• RECORDS SHOWN:

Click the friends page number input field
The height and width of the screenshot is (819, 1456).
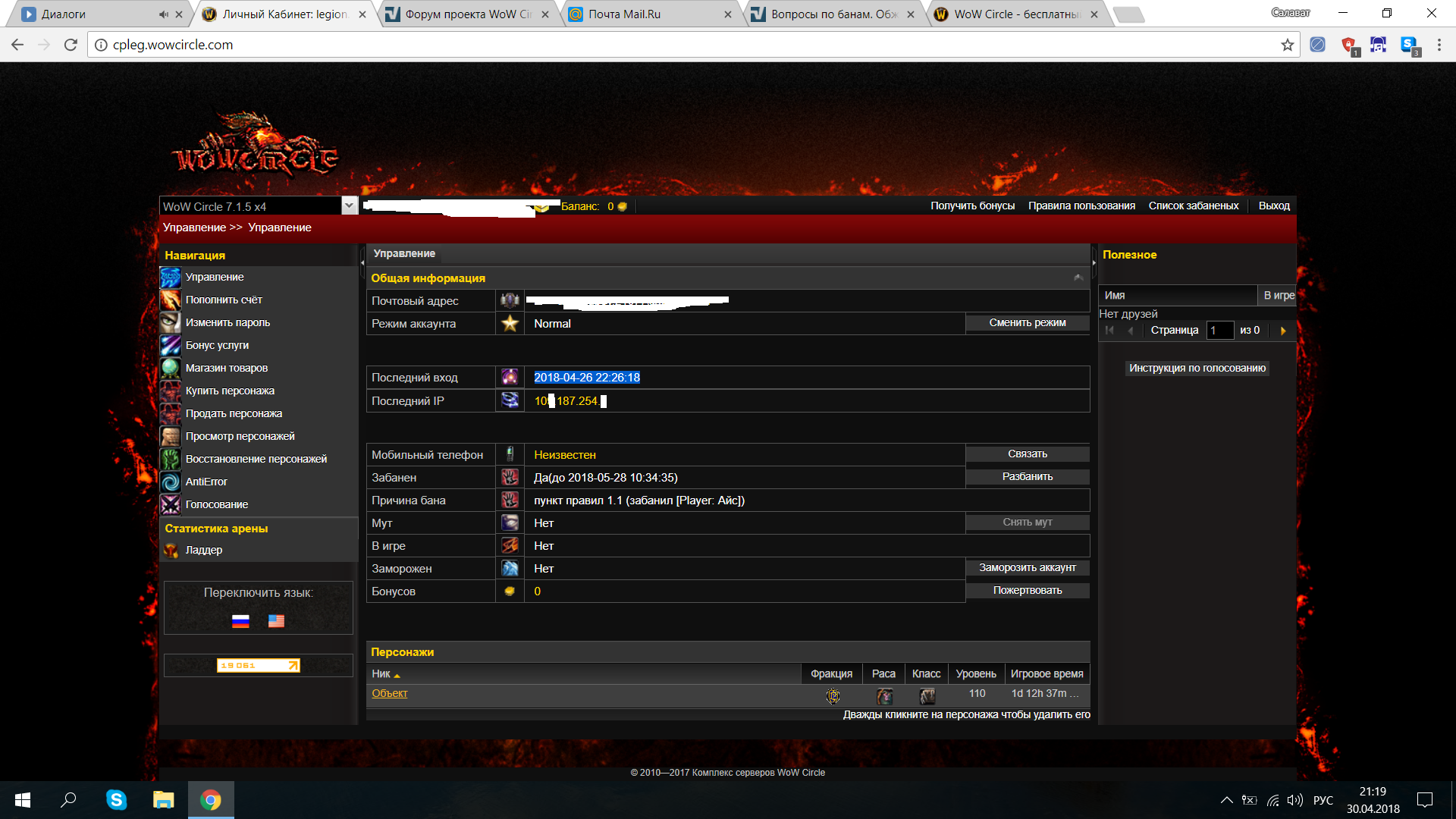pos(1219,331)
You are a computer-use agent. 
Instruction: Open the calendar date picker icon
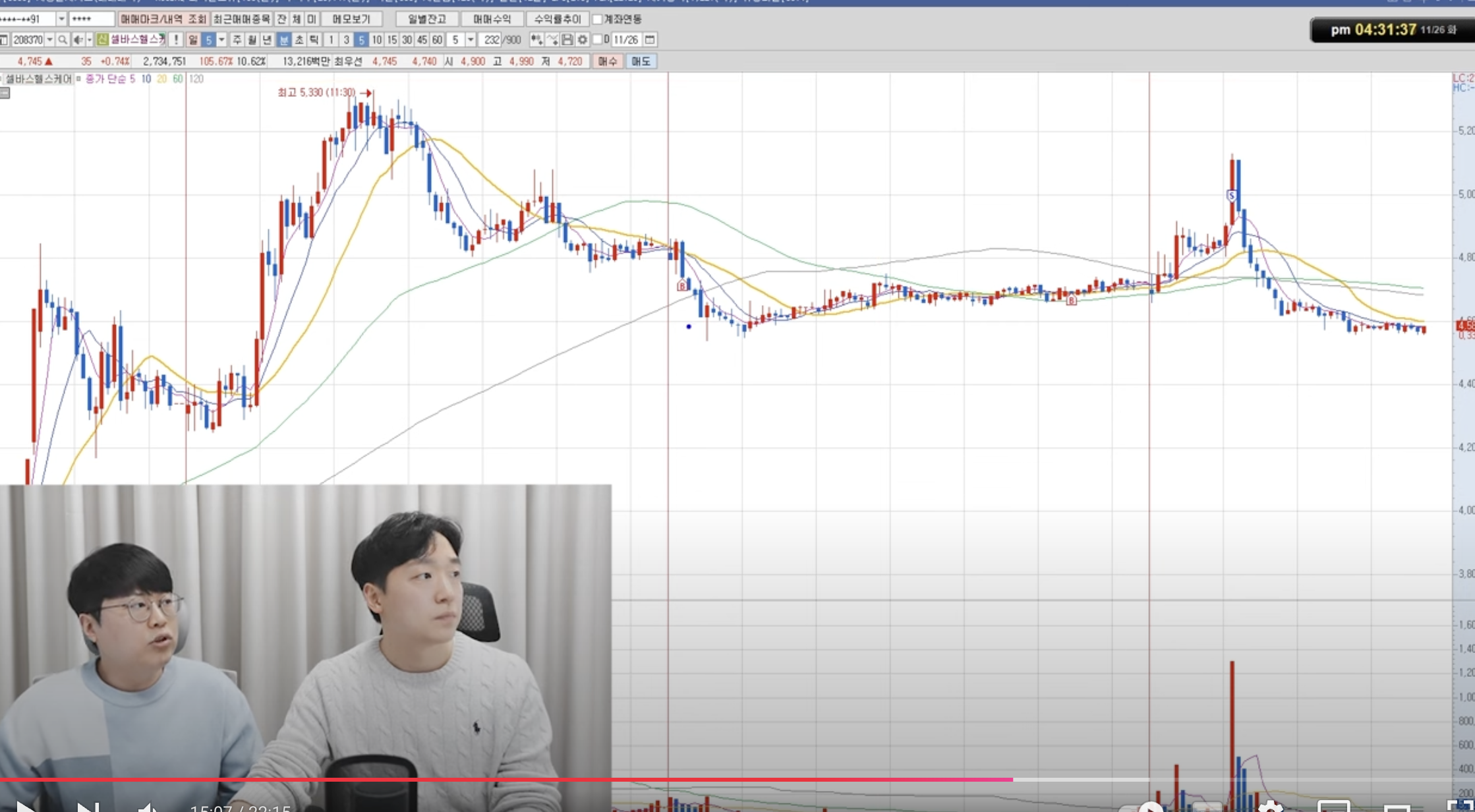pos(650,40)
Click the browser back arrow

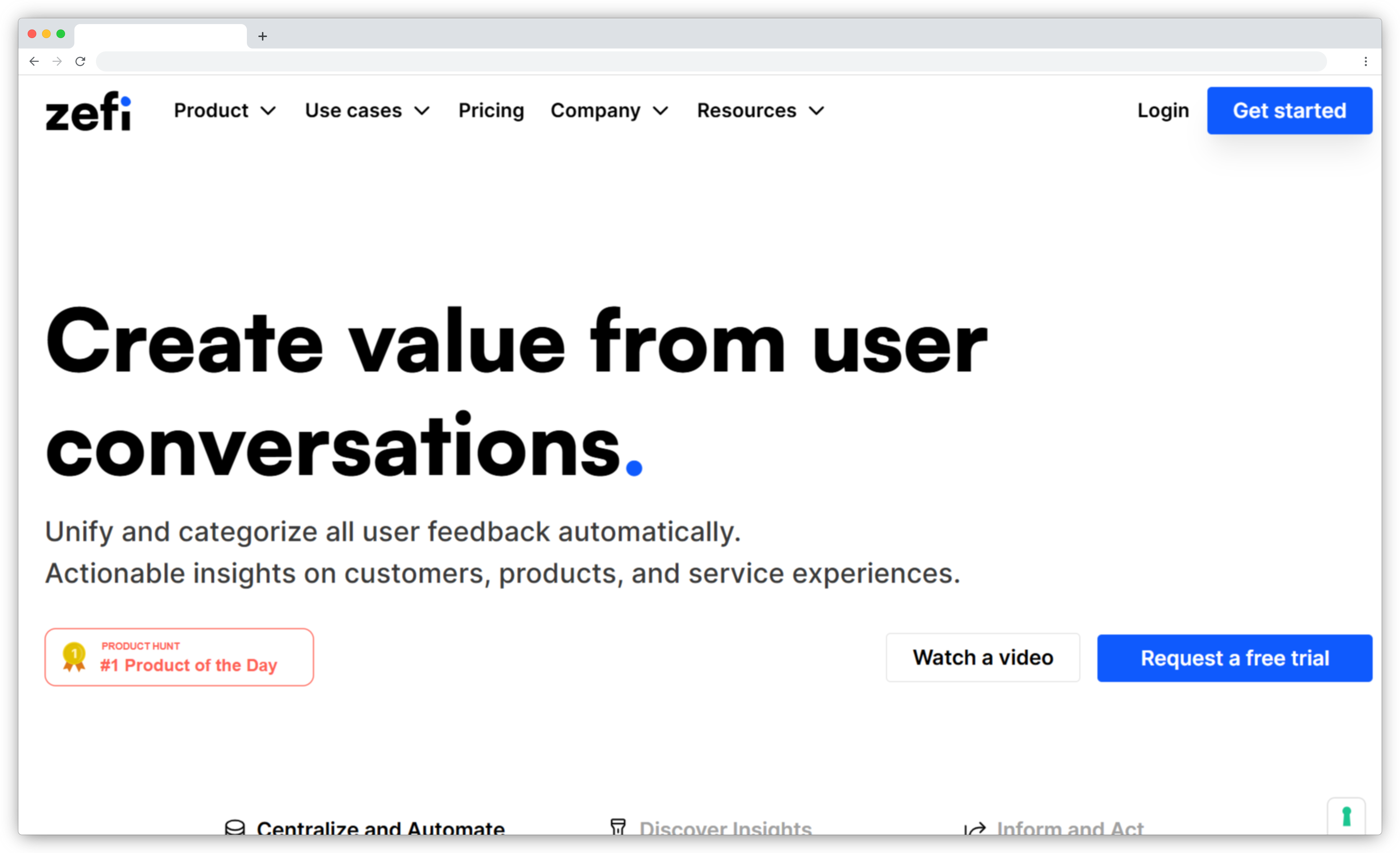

• TASK STATEMENT:
The data needs to be reproduced exactly, please, apart from its pictures.

• EXERCISE SOLUTION:
Click the friends page number input field
The height and width of the screenshot is (819, 1456).
pos(1219,331)
You are a computer-use agent. 
Instruction: Open the calendar date picker icon
pos(650,40)
Click the browser back arrow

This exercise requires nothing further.